Summary - Panel 2
Women and Resistance: Grassroots and Global Activism
Hosted in 1984, the eleventh Scholar & Feminist Conference - Women
in Resistance - examined how women were confronting and countering
oppressive power structures on a number of fronts, from South African
apartheid and Italian militancy to domestic abuse and degrading
representations of women in popular culture. Temma Kaplan,
former BCRW director who organized that historic gathering, leads a
conversation with scholars and activists committed to continuing the
struggle toward a more just and peaceful world. Participants
included:
- Jennifer Kern, disability rights activist
- Minnie Bruce Pratt, poet and activist
- Barbara Ransby, Associate Professor of History and African-American Studies, University of Illinois, Chicago
- Kumkum Sangari, Professor of English, University of Wisconsin at Milwaukee
- Heisoo Shin, UN Committee on the Elimation of Discrimination Against Women
- Lateefah Simon, former Executive Director, Center for Young Women's Development
Kumkum Sangari started off the discussion by insisting that any
women's movement must, in order to progress, honestly account for its
successes and its failures. Concentrating on her own experiences in
Indian women's movements, she outlined "five or six major mobilizing
points" around which women in India have organized since the late 1970s,
from struggling out from under the shadow of British colonization to
confronting the "high incidence of [the] rape of poor women, custodial
rape, dowry debt, widow immolation" and other forms of violence aimed at
women. Although much progress has been made on these fronts, Professor
Sangari pointed out the limitations of media-based activism that makes
an "easy correlation made between exposure and social transformation":
journalism is not the surest route to social change and, as it is
currently practiced, rarely leads to the kind of coalitional politics
that are necessary for sweeping and sustainable reform.
Jennifer Kern and Lateefah Simon echoed the need for women's
movements that are bold and creative enough to span divides and connect
to issues that, at first glance, may not seem central to women's
concerns. Jennifer Kern reminded us of the limits of any single-issue
platform, saying that "none of the [feminist] advances [thusfar] is a
panacea against poverty, lack of adequate health care, education, access
to jobs, political power." And both she and Lateefah Simon spoke of the
importance of including the vision and addressing the needs of women
who, for one reason or another, have been rendered invisible to the
mainstream (predominately white, predominantly middle-class) women's
movement. Drawing on her experiences at San Francisco's Center for
Young Women's Development, Lateefah described being at the center of an
organization that is led by the very women it is intended to help. By
working side-by-side with young, poor, incarcerated women, she has
witnessed first-hand the revolutionary possibilities that come when
those who live on the fringes of society are provided with the skills
and the power and the "opportunities to lead their own movement."

-=-=-

Instruction:
Answer these from the panel summary:
1. In what year was the eleventh Scholar & Feminist Conference held?
2. Since when have women in India organized around the mobilizing points Kumkum Sangari outlined?
3. In which city is the Center for Young Women's Development?
The material after this point has nothing to do with the panel summary.

Supplied records:
-=-=-

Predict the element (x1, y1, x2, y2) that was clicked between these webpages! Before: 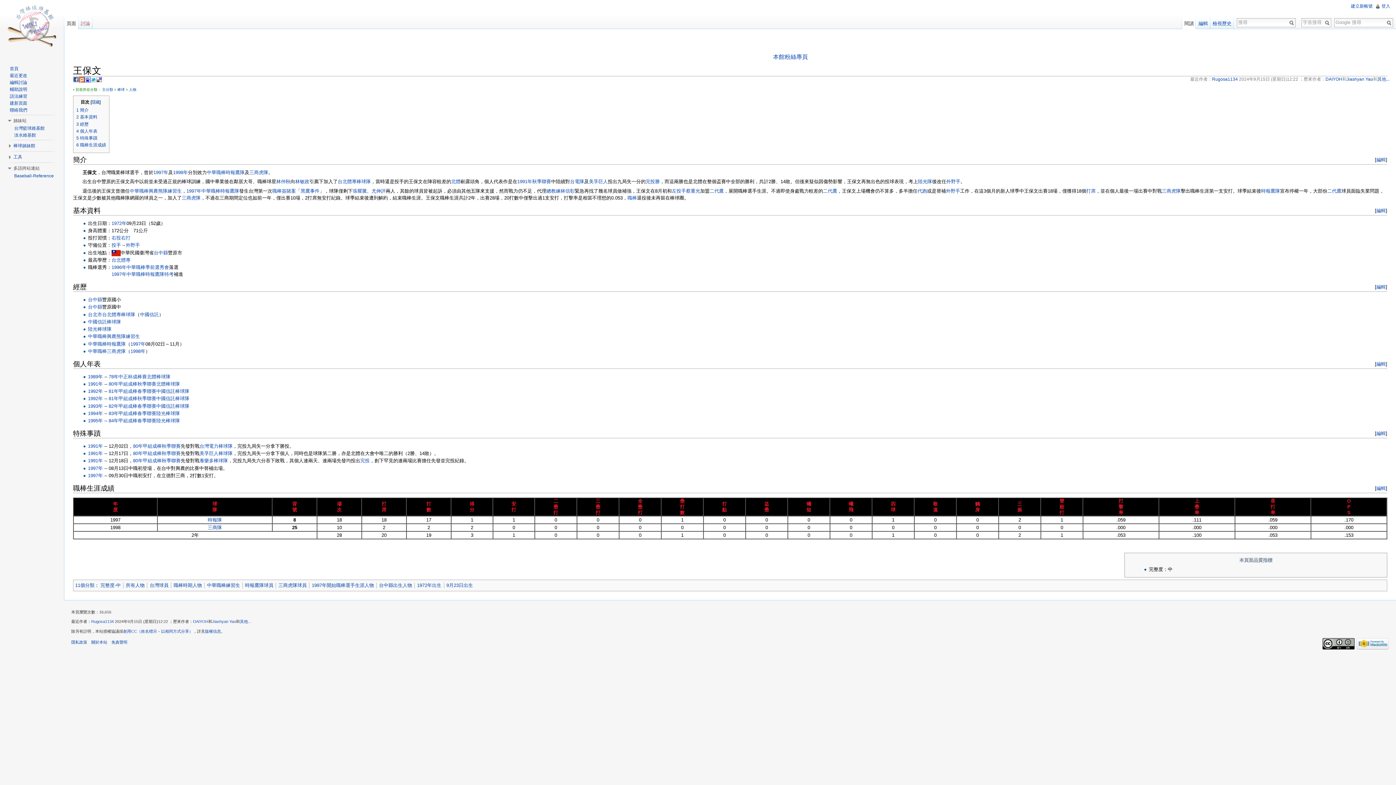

-=-=-

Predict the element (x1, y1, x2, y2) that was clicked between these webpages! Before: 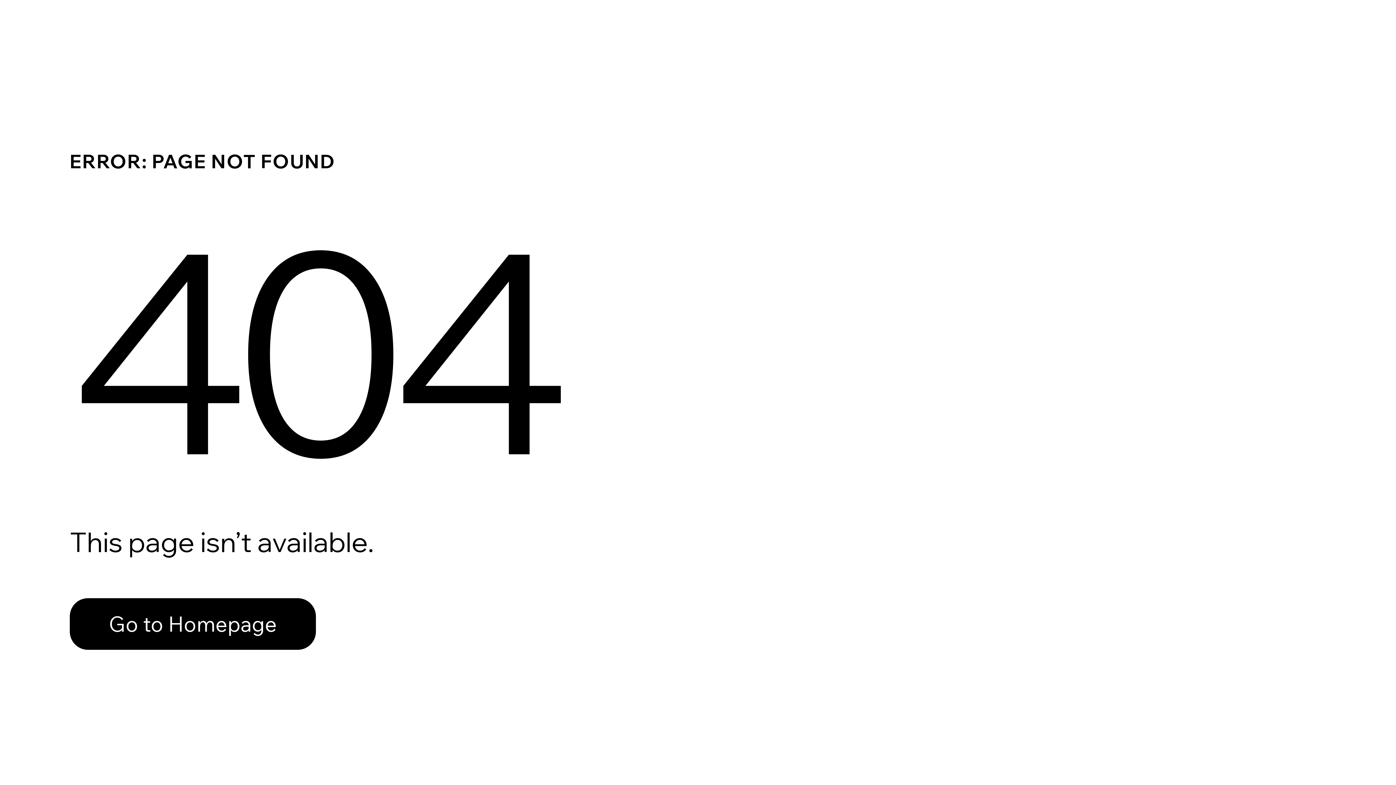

-=-=-

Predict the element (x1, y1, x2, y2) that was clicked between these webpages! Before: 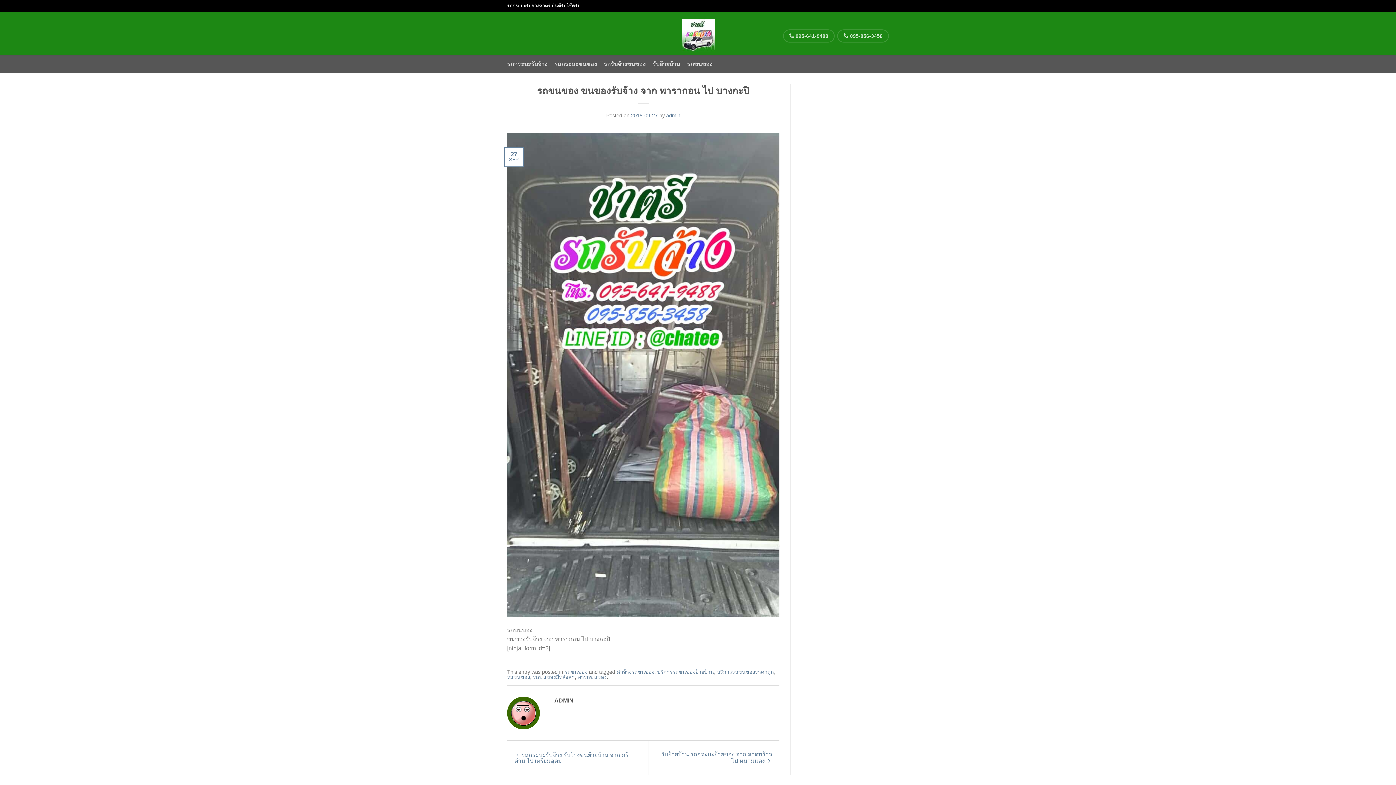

-=-=-

Exercise solution:
1. 1984
2. The late 1970s
3. San Francisco